Throughout the swim and bike, Freeman heard the alarm indicating his blood sugar was slightly high: in the 200 mg/dl range. He wanted to be lower.
“I think the main thing that played into that, it is funny, I know what the race is, it is a regional level triathlon,” said Freeman. “This isn’t the end of the world or anything. But before the race, I am scrambling around. I am going to the transition zone, setting everything up, wondering how much time I have to put my wetsuit on. Things I am not used to doing and all of a sudden I am getting nerved up and my high glucose alarm goes off because that is an effect of being nervous.”
Freeman believes that with the added nerves and the subsequent release of adrenaline, his blood sugar levels at the start were most likely elevated. But taking a larger dose of insulin at the outset to control for those nerves may not be the best long term strategy for Freeman.

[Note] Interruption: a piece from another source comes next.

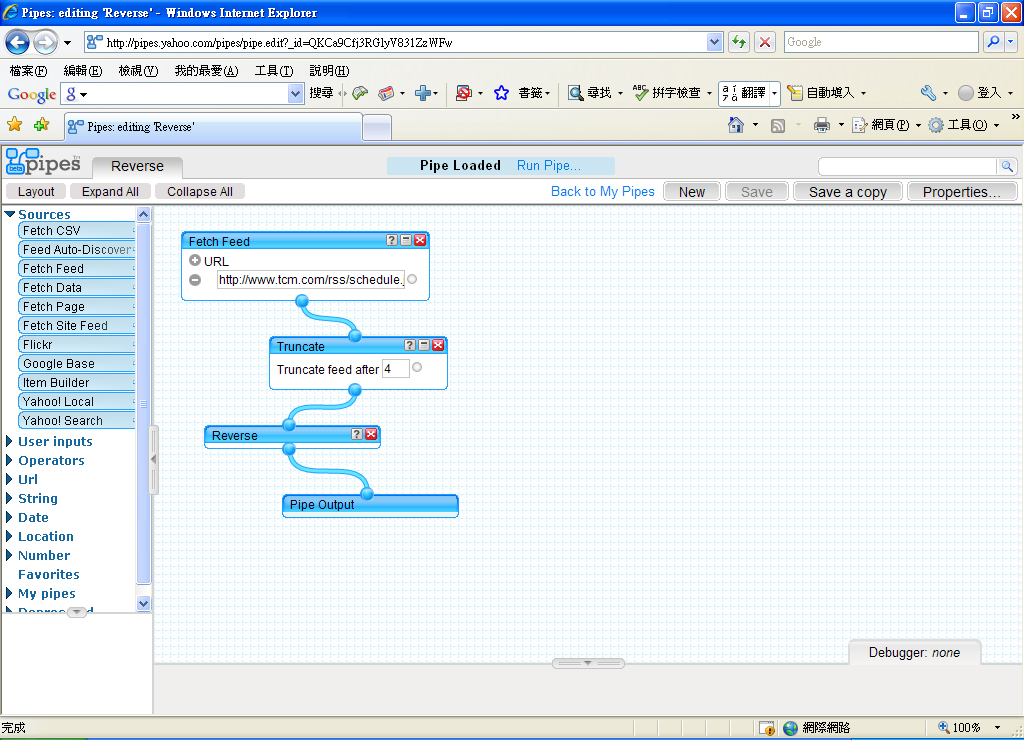Delete the Reverse module using its red X
Viewport: 1024px width, 740px height.
click(x=371, y=434)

The synthetic insulin Freeman used has a diminishing tail of effectiveness. The insulin dosage pulls the most glucose out of the blood and into the muscles 30 minutes post-injection.
“Then it has a 2.5 hour tail until it is gone — it is like an ever reducing amount of effectiveness until it is played out,” Freeman explained. “When I am giving myself a dose before the race I need to take into account that this tail stretches into my race. Which is why I don’t take a ton of insulin before my race to control my nerves.”
So despite hearing the alarm, Freeman stuck to his initial feeding plan: Three 20 Oz. bottles of untapped sports drink on the bike.
“Even though my blood sugar was high, I continued to feed and it never went over 220,” said Freeman. “When I came into the bike-run transition I was down to 180, which is about where I wanted to be.”
His aerobic effort had burned through enough glucose to bring his levels down into the desired range as he moved towards the front. Freeman reeled in the eventual third-place finisher around mile 40 on the bike and the second place finisher during the run. He won in a time of 4:33.08 hours.
At the end of the month, his first Ironman distance tri awaits. With it, a new set of data will be filed into Freeman’s catalog of insulin dosing and feeding strategies while racing. He estimates his time racing will at least double for the full Ironman.
“I am not expecting to break nine hours in Lake Placid,” said Freeman. “If I can break 9:15 I would be really happy. If I can break 9:30, I would still be happy. If I break 10, I would be like ‘that was alright.’ ”
Freeman plans to use the fluctuating insulin plan in Lake Placid — he’ll be turning it off and on intermittently throughout his race.
“Running a low level of compounding insulin eventually catches up with me is what I have found,” said Freeman. “I like turning it on and off — even when I turn it off, I still have the tail from the last dose in there. So as long as I don’t turn it off for three hours I will always have insulin in my blood. That way I can time things a little bit for when I feed. And also the Ironman, it is a slower pace, it is a longer race. I may actually take out my pump controller at some point and give myself an additional amount of insulin if I need to. I can keep that controller in my transition zone and if I finish the ride, for example, and I have been running high all day and I really need some insulin, I can give myself that in the transition and it would cost me maybe 30 seconds to do so over a 9 or 9.5 hour race. Thirty seconds, you know, isn’t the same as would be in a two or four hour race.”
For much of his career, Freeman has been a human test lab for choreographing the insulin-glucose duet. The progression from Olympic to Half to full Ironman offers another spelunk into his personal pain cave and data collection.
He’s got a 2.4 mile open water swim, 112 mile bike, capped with a 26.2 mile run to go on July 28.